【《随笔》精选】一个站在近代门槛上的王朝

在海外汉学界,“宋代近世说”显然要比“晚明资本主义萌芽论”更有说服力,更可能达成共识。宋朝到底是不是迈入了近代的门槛呢?我们不妨列出近代化的衡量标准,来跟宋代社会对照一下。

研究宋史的张邦炜教授曾经感慨说:“从前人们往往一提到汉朝、唐朝,就褒就捧:盛世治世;一讲到宋代,就贬就抑:积贫积弱。”其实何止是“从前”,直至今日,在许多人的印象中,宋朝仍然被当成是一个窝囊的王朝。然而,日本与欧美的汉学家却普遍认为,唐代是中世纪的黄昏,而宋朝则是“现代的拂晓时辰”。

自从日本的历史学家内藤湖南在19世纪末提出“唐宋变革论”(唐代是中国中世纪的结束,宋代则是中国近代的开始)以来,宋代的近代化色彩一直便是海外汉学家讲述宋朝历史的最重要母题——

内藤湖南的弟子、日本京都大学教授宫崎市定称:“中国宋代实现了社会经济的跃进,都市的发达,知识的普及,与欧洲文艺复兴现象比较,应该理解为并行和等值的发展,因而宋代是十足的‘东方的文艺复兴时代'。”“宋代社会可以看到显著的资本主义倾向,呈现了与中世社会的明显差异。”

另一名日本学者摅薮内清也说:“北宋时代是中国历史上具有划时代意义的时代。……在这个文化发达的历史潮流中,有许多惊人的成就。甚至有人认为,北宋时代可以和欧洲的文艺复兴时期以至近代相比。”

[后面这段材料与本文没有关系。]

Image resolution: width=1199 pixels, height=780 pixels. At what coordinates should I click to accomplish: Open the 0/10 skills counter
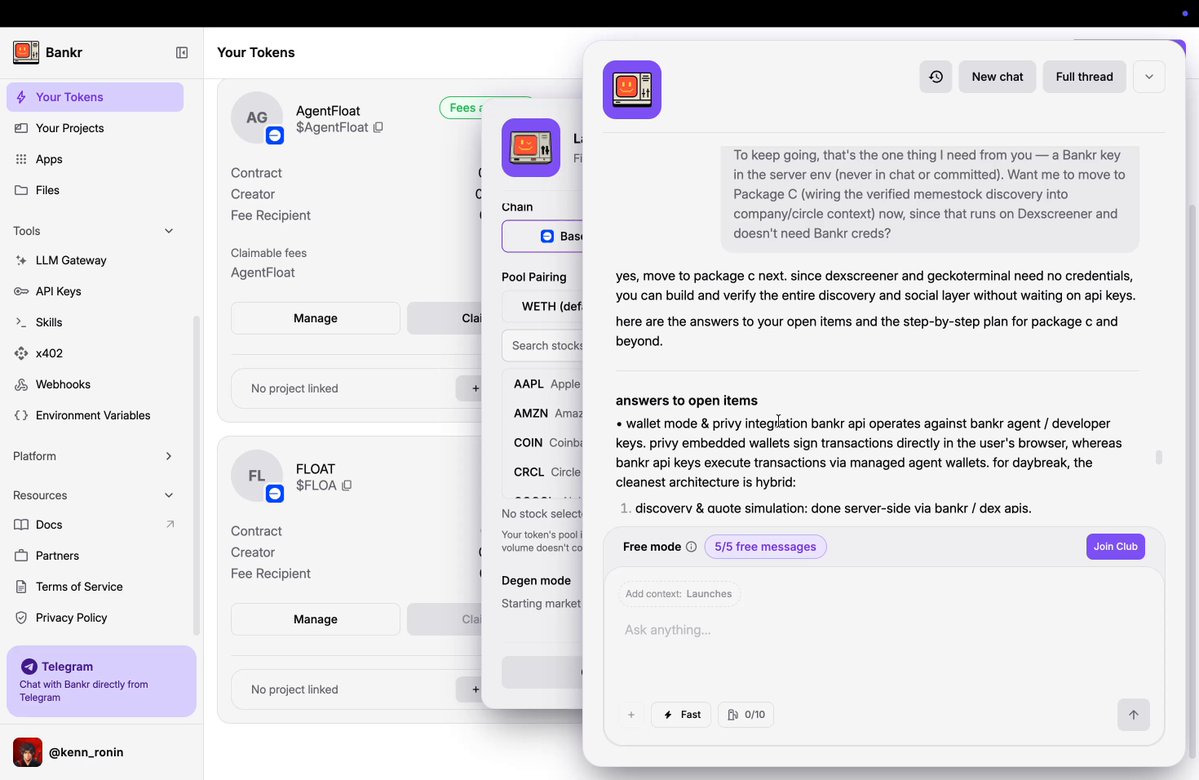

法国汉学家谢和耐在《中国社会史》上说:“11~13世纪,(中国的)政治生活、社会生活、经济生活与前代比较,没有任何一个领域不显示出根本变化。不仅是程度上的变化(如人口增加,生产普遍发展,对内、对外贸易增长,等等),而且是性质改变。政治风尚、社会、阶级关系、军队、城乡关系、经济形式均与唐朝这个中世纪式的贵族帝国迥然不同。一个新世界诞生了,其基本特点已是近代中国的特点。”

另一位法国汉学家白乐日也提出:“中国封建社会的特征,到宋代已发育成熟;而近代中国的新因素,到宋代已显著呈现。因此,研究宋史,将有助于解决中国近代开端的一系列重大问题。”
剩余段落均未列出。